Thesis (M.Sc.)--Chulalongkorn University, 1992

Klebsiella R15 is a N2 – fixing bacteria isolated from rice root cv. RE 7 in which glutamine synthetase-glutamate synthase (GS-GOGAT) pathway is responsible for ammonium assimilation in combined nitrogen and N2-fixing condition. Since GS is the key enzyme in N-metabolism of Klebsiella R15, comparative study on the GS specific activity and GS protein in free-living and in associative R15 in N2- fixing condition has been conducted. GS activity is measured by transferase assay. It is found that GS specific activity has been increased 7-9 fold in associative bacteria after inoculation 7-8 days. Bacterial GS protein in both conditions have been determined by enzyme linked immunosorbant assay (ELISA) and immunoblot or Western blot analysis, using antibody against purified GS. It is found that GS protein in associative bacteria is 3-5 fold of free-living by ELISA and the intensity of GS protein bands are significantly higher than free-living condition.

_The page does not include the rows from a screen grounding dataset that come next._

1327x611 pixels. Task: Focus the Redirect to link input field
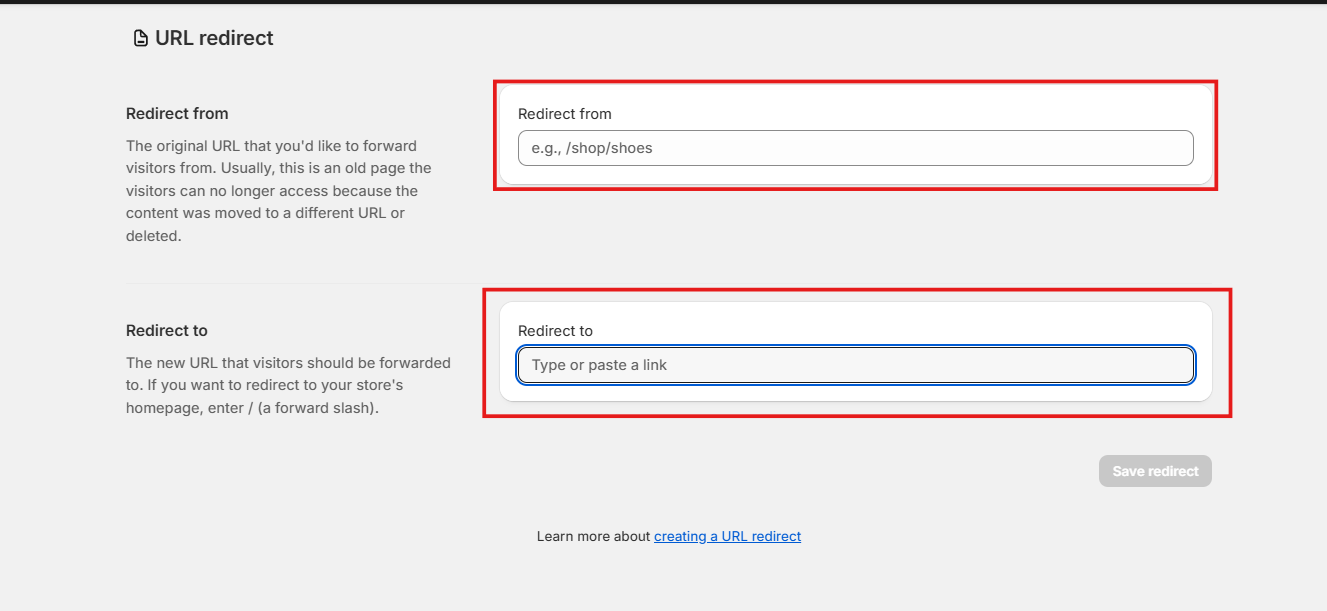(x=855, y=365)
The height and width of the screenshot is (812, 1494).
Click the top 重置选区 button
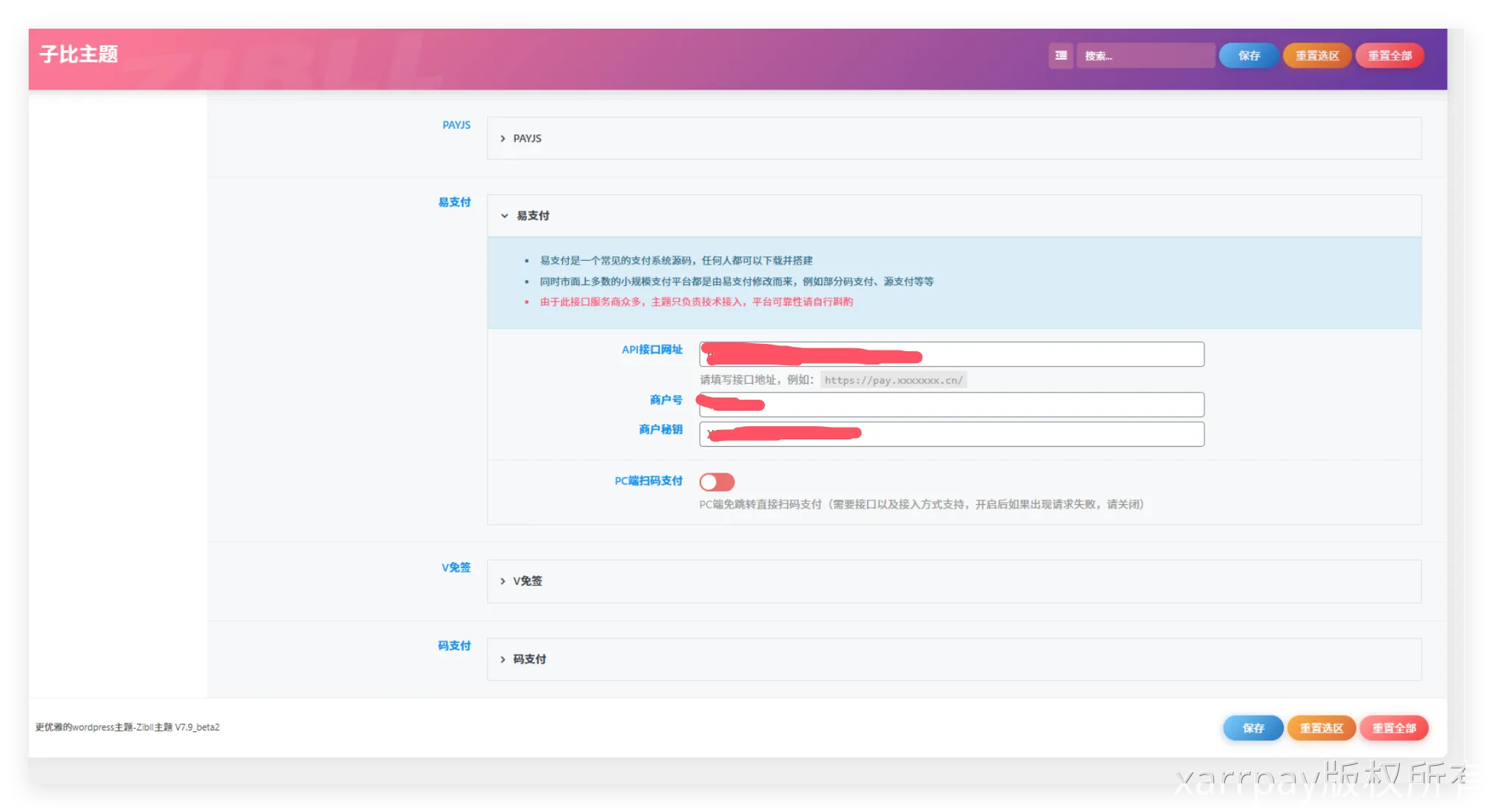(x=1317, y=56)
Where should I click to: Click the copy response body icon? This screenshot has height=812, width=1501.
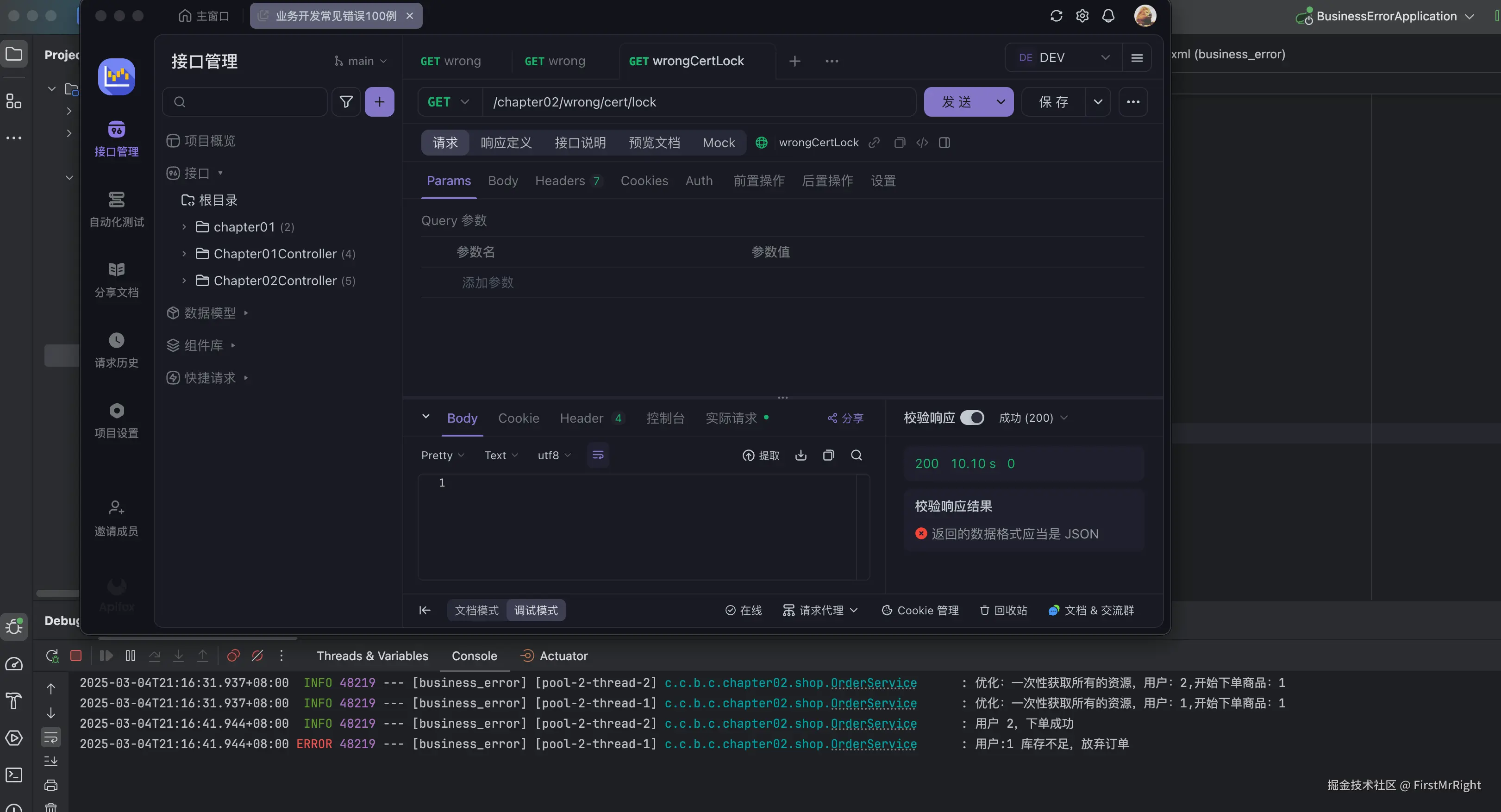[x=828, y=455]
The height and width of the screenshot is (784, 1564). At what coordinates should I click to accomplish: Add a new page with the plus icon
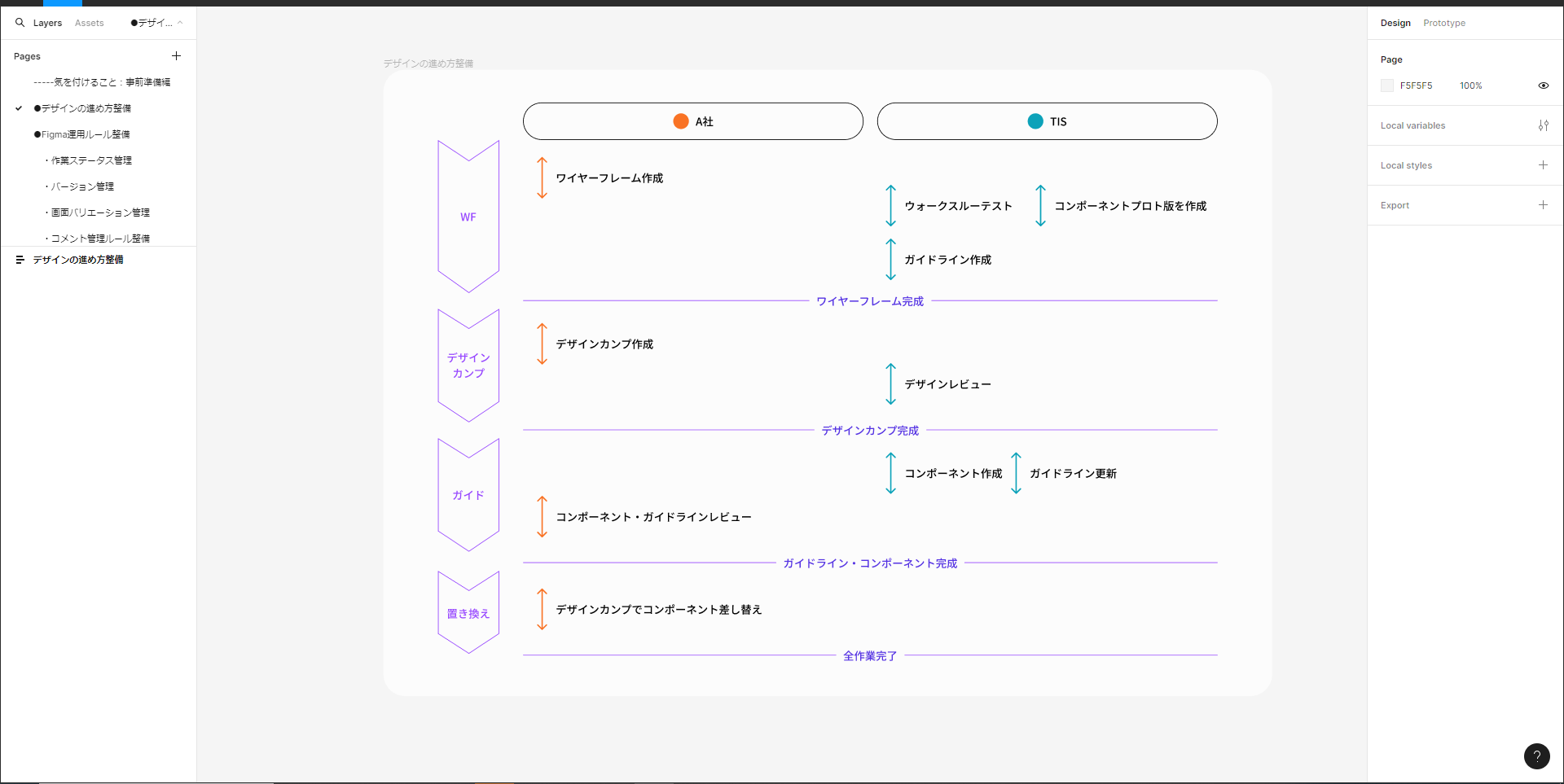177,55
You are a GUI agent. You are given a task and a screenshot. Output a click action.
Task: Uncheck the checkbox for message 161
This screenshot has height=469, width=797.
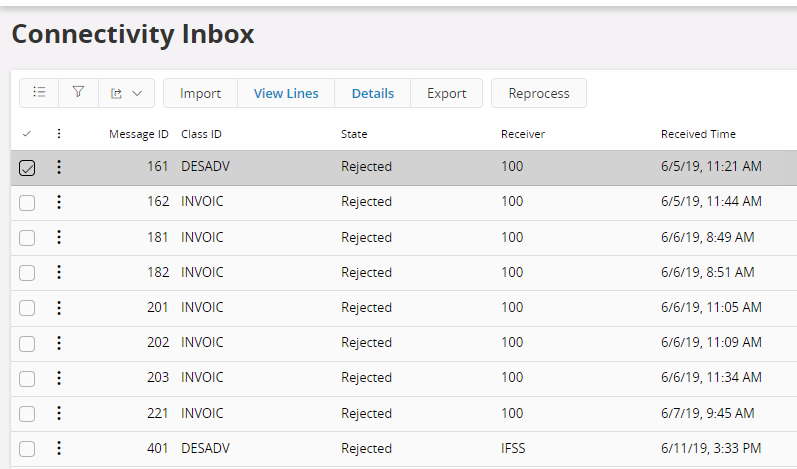[x=27, y=168]
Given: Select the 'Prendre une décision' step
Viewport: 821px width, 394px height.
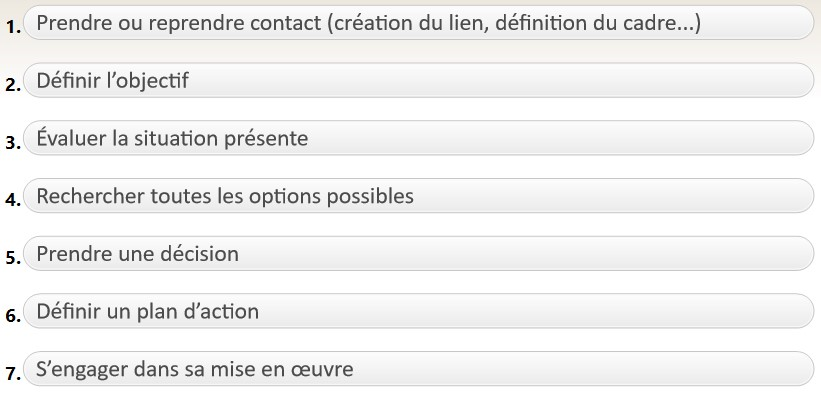Looking at the screenshot, I should (419, 254).
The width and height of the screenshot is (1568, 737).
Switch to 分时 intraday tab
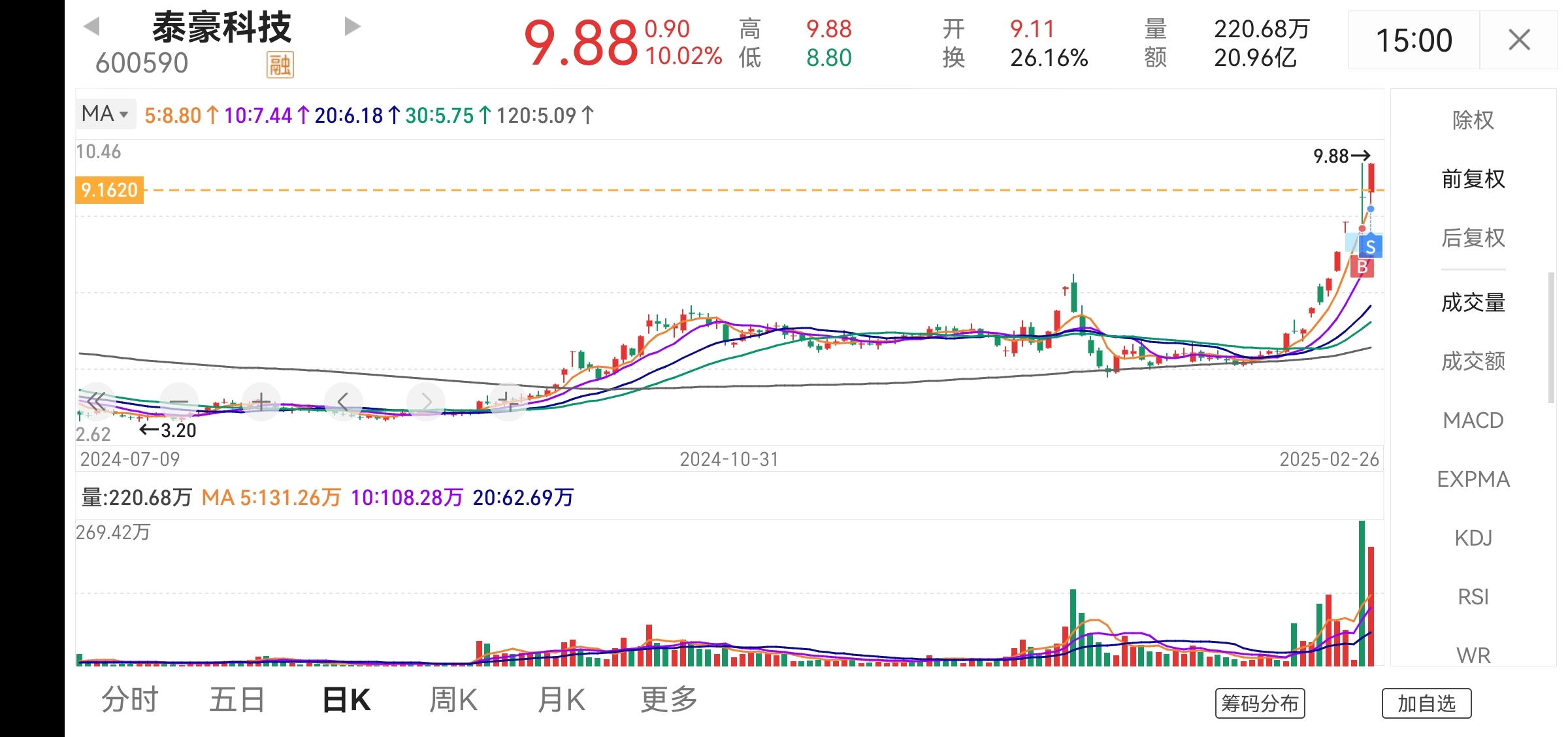click(129, 700)
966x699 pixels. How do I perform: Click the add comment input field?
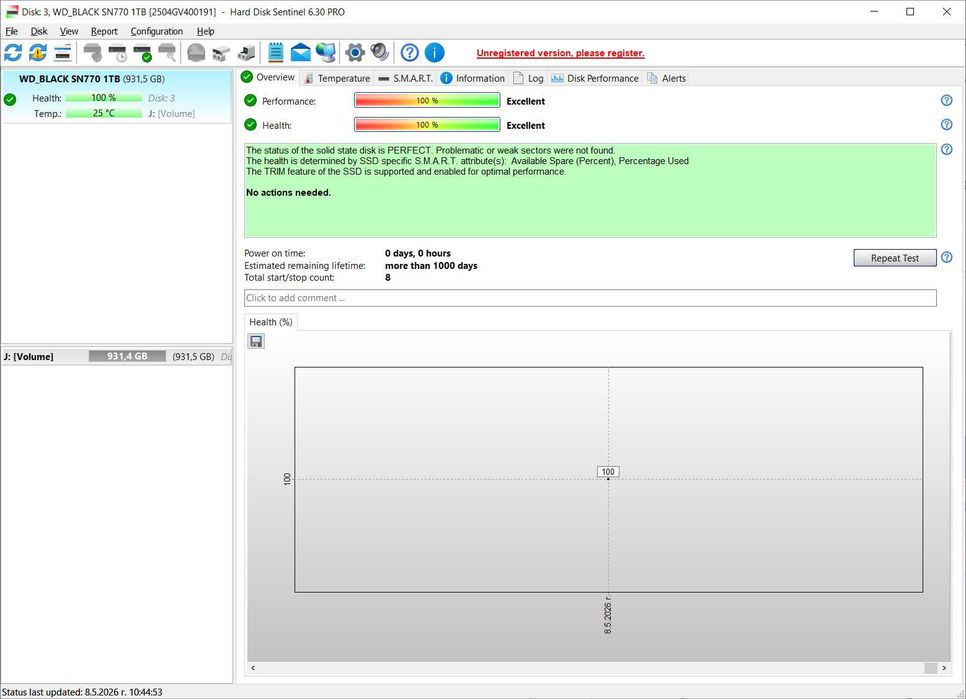click(590, 298)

These results indicate that regulation of GS in associative Klebsiella R15 is at the GS synthesis level. Nitrogenase activity is increased 400-500 fold in associative bacteria on day 6th after inoculation and becomes constant, when GS specific activity of rhizospheric bacteria is increased. At this time, rice root GS specific activity slightly decrease in the presence of bacterial inoculation.It shows that when Klebsiella R15 are associated with rice seedlings, they can fix N2more efficiently and assimilate NH3 should not be directly transferred into rice root. Anti – GS of Klebsiella R15 cross-reacts with GS of E. coli and K. pneumoniae, but does not cross react with rice root GS. Activity staining of native GS polyacrylamide gel electrophoresis immunoblot of denatured GS show that there is no difference in molecular weight of GS complex and their subunit molecular among 3 bacterial strains.